Data entries
==================================================

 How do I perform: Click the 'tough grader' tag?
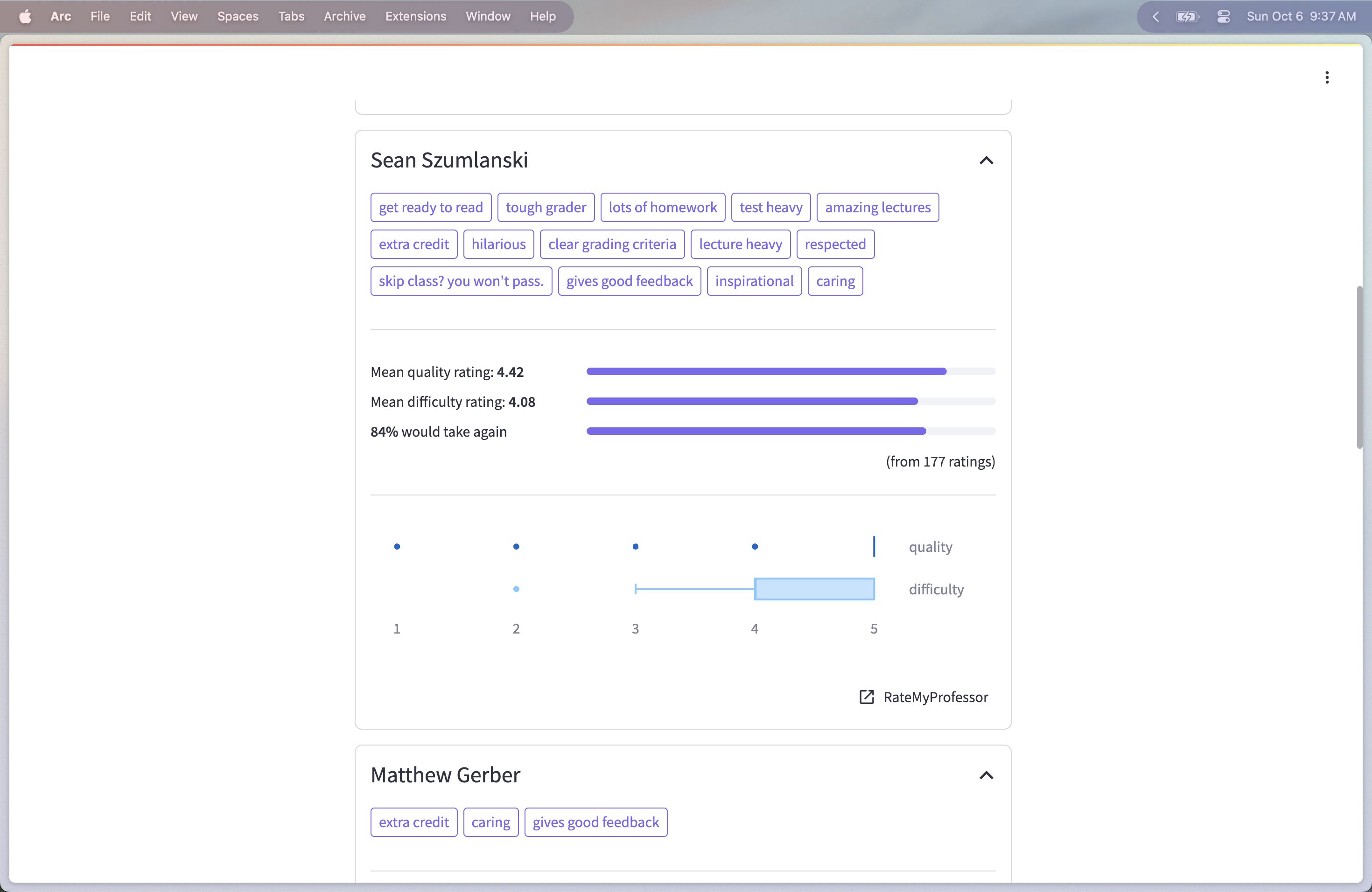click(546, 208)
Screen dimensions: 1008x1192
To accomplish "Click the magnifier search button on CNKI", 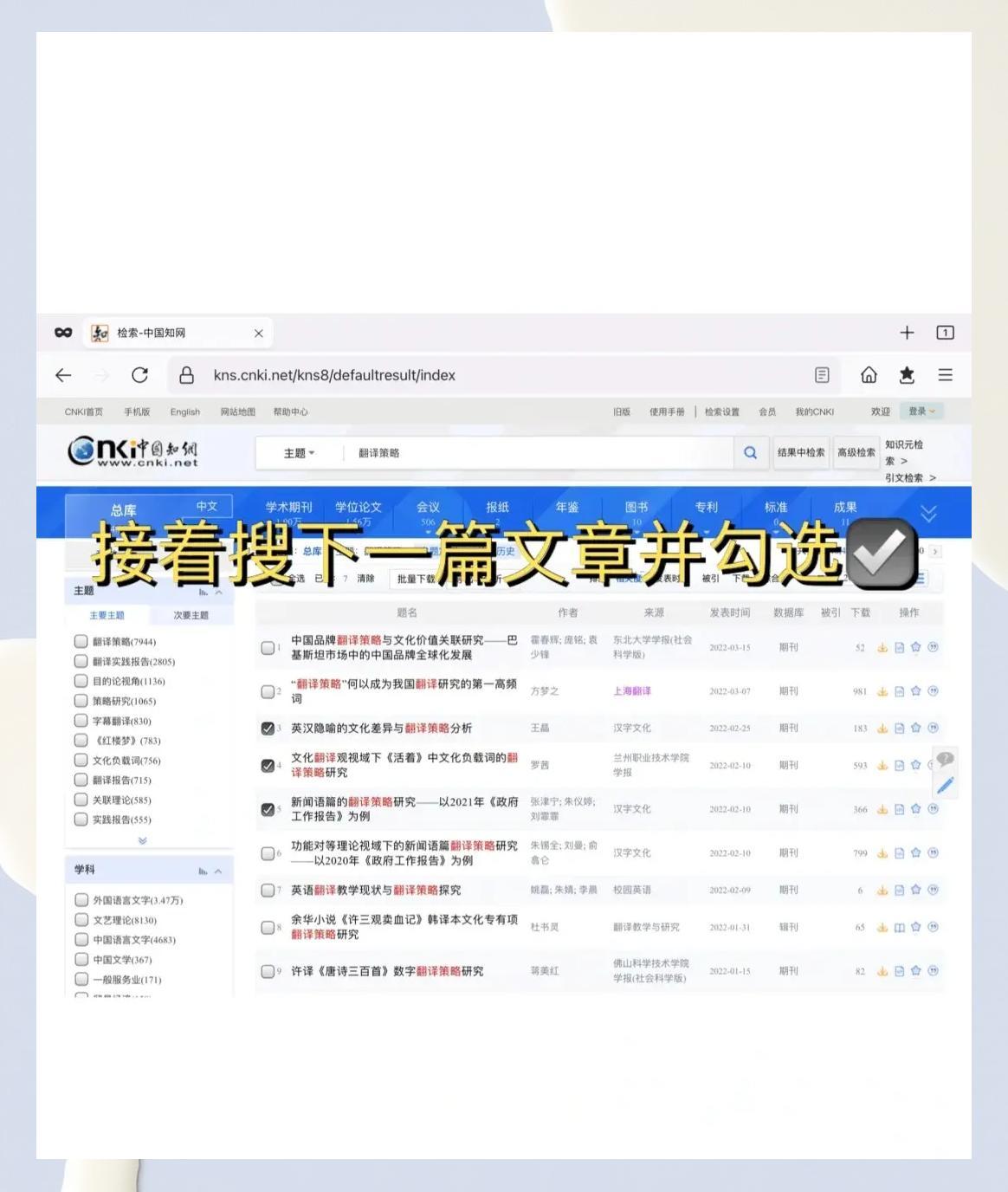I will [x=750, y=452].
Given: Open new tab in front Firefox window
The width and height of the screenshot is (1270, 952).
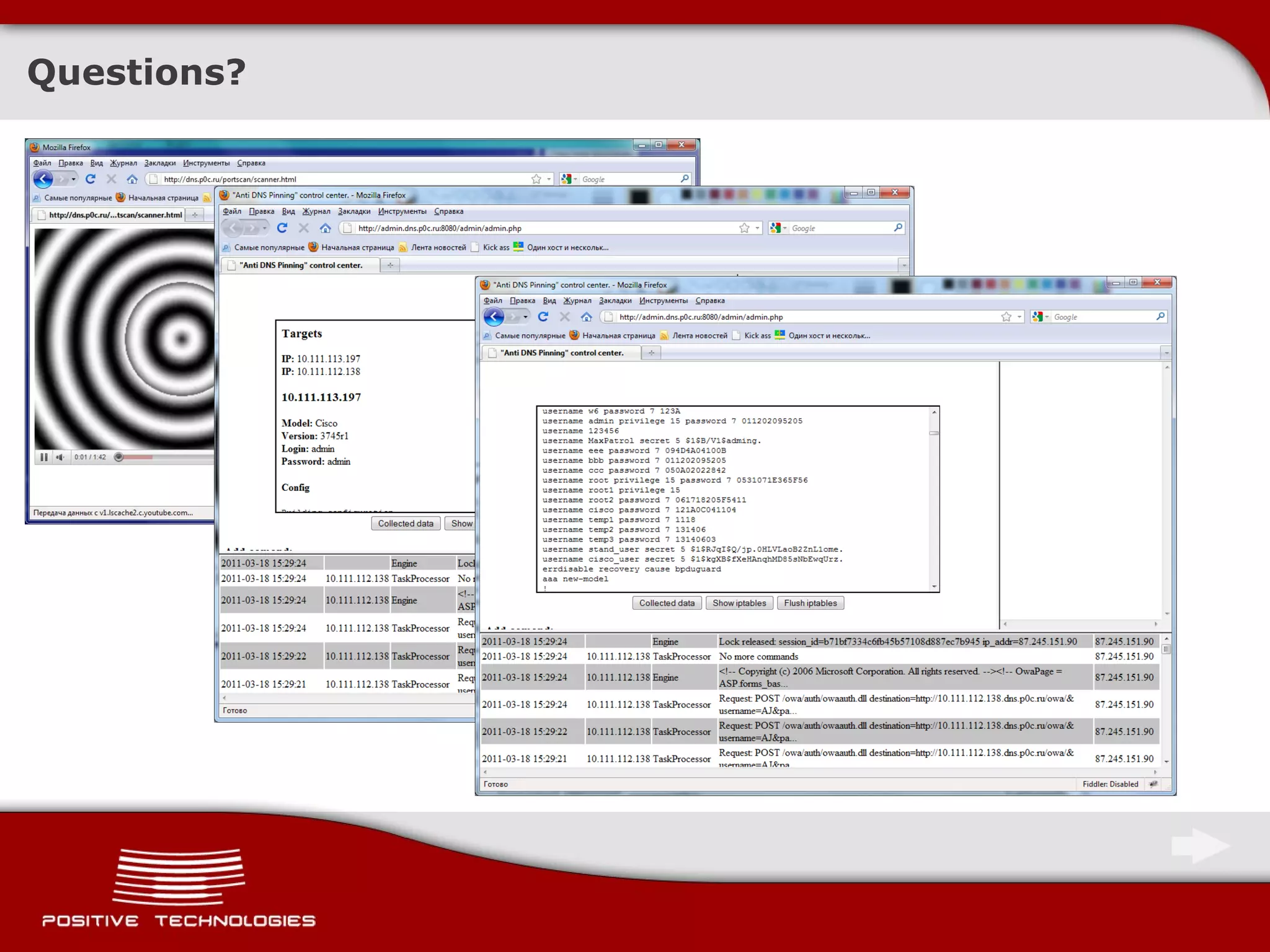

==================================================

| SHORT TASK |
Lay out as a numbered list the lines of the entries, starting with the line that contains "Given: Open new tab in front Firefox window" and going on through the end of the entries, with blank lines and pictures left out.

| RESPONSE TO THE TASK |
1. Given: Open new tab in front Firefox window
2. The width and height of the screenshot is (1270, 952).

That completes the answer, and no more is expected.